Assuming it works as advertised, why would you not immediately jump on Core Data CloudKit integration? Well, there are a bunch of “policy” related issues you probably want to consider first, which may sway your decision, at least in the short term.
To begin with, as with any new Apple technology, it will only work on new operating systems. If you are developing a new app now, it is probably fine; if you have an existing app, it will probably be a year or two before you can consider adding it (…unless you are prepared to tell customers to upgrade to get sync).
Now to the nitty gritty. The nature of Apple’s sync, where you effectively have distributed stores, means you can’t globally validate data like you can with a single central store. Apple have chosen to work around this by disallowing validation on relationships. It’s something to keep in mind. For example, if you have a one-to-one relationship that was previously non-optional, once you add sync, you will have to make it optional, and concurrent changes could lead to an orphaned object where the relationship is nil. This is not really avoidable in a decentralized syncing system, though how it is handled can vary. In Ensembles, the same problem can arise, and a delegate method is called to allow the app code to correct the issue (eg delete an object); Apple have opted to just disallow validation of relationships, which means you will probably need to add your own checks to “correct” the data.
The last problem I see with Apple’s approach is perhaps the most important. Like the original Core Data sync, the new CloudKit sync does not introduce any concept of global identity for your objects. Why does this matter? Not being able to match objects on one device to those on another means you have to do unnecessary, and often complex, deduplication of your data. It seems Apple didn’t really learn from their mistakes here. If you take a look at the sample code from WWDC19, you will find a relatively simple app which is littered with complex deduplication logic. Hardly an easy sync solution.
The sad part of this is that Apple could help a lot here by simply exposing the CloudKit record names to the developer (Submitted as Feedback Issue: FB6120135). Allowing the developer to choose the record names would introduce a configurable global identity, and the deduplication could be eliminated.

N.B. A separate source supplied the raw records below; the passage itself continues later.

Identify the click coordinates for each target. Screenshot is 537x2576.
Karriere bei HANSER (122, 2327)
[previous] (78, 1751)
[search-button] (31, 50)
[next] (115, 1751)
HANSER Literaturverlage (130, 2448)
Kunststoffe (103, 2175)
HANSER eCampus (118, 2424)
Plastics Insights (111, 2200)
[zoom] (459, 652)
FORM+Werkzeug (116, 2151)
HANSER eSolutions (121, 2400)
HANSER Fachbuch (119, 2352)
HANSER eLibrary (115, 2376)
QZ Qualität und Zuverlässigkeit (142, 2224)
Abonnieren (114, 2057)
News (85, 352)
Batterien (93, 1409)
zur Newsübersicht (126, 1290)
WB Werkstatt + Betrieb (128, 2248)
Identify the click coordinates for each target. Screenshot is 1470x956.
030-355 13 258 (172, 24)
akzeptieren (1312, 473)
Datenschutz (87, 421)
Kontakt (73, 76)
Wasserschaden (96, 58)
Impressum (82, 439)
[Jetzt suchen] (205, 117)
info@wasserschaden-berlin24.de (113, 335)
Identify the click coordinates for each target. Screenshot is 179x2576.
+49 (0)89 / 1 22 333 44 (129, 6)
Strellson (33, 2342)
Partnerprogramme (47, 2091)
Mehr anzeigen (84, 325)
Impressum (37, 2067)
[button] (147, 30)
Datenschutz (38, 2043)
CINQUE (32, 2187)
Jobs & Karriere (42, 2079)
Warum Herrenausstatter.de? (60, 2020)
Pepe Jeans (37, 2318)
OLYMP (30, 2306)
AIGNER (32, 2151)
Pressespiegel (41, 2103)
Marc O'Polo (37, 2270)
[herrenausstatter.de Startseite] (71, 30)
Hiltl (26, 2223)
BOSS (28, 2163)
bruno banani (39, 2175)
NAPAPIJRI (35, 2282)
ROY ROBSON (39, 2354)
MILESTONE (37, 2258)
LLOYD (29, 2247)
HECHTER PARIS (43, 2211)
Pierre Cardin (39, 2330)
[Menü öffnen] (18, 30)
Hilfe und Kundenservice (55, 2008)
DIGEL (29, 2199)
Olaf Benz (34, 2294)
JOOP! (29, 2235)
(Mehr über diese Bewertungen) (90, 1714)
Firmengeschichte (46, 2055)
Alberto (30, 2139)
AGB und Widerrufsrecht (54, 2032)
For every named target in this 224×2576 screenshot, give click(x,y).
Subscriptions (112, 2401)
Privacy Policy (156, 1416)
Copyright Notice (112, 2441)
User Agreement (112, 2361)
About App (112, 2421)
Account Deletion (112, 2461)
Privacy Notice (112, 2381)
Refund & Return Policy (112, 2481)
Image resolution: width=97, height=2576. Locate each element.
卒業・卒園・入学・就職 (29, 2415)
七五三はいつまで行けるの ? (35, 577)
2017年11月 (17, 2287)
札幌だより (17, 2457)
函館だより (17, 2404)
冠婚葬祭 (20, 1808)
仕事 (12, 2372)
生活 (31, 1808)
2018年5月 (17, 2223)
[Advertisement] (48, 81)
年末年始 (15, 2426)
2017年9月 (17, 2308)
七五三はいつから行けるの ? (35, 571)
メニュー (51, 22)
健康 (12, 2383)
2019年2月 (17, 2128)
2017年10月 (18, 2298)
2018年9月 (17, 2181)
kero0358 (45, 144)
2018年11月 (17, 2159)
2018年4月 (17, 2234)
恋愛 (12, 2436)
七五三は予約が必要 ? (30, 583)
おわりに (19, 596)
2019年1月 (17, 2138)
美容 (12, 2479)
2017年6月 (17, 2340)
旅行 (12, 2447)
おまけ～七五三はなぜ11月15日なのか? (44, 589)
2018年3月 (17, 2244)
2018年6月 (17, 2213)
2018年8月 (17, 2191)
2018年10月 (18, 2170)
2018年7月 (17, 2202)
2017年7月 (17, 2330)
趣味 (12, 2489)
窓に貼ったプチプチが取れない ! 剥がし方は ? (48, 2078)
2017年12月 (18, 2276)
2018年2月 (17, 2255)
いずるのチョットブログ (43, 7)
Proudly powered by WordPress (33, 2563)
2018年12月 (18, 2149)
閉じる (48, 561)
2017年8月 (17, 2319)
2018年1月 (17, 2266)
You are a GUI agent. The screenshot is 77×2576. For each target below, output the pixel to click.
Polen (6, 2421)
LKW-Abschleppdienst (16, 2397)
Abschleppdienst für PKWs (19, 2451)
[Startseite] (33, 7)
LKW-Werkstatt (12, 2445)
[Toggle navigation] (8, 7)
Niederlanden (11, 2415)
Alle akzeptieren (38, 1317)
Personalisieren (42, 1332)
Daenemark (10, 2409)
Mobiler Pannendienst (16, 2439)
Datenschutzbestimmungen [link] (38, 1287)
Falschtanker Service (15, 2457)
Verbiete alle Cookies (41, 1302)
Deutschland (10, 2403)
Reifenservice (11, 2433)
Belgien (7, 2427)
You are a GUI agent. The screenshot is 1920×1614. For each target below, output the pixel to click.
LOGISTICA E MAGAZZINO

Ensembles has always had the notion of global identity. You can add sync to a Core Data app with Ensembles in about 20 lines of code, and that is because the framework itself is able to map objects on one device, to those on another. As a practical example, if you have already been syncing using some other mechanism, and move to Ensembles, you can provide the global identifiers you have already setup, and Ensembles will merge the data automatically, regardless of how many devices initially have a copy of the data. And if you have a singleton-like object, such as something for app settings, you can assign a predetermined identifier (eg “Settings”), so that all devices share the same set of options. Having control over global identity makes things much simpler, and I hope Apple realize this, and open up control over the record names in CloudKit.
Conclusions? I think there is promise here. It is certainly the best approach we have seen to Core Data sync from Apple. They seem to have the foundation in place (ie generational versioning) to do it properly. But even if they get it completely right, you will probably want to weigh the negatives: Can you be content with just supporting the latest operating systems? Are you happy being locked-in to CloudKit? Is it OK to drop relationship validation in your model, and adopt a lot of deduplication complexity? On the plus side, CloudKit offers free and fast sync, so there is plenty going for it. The ball is in your court.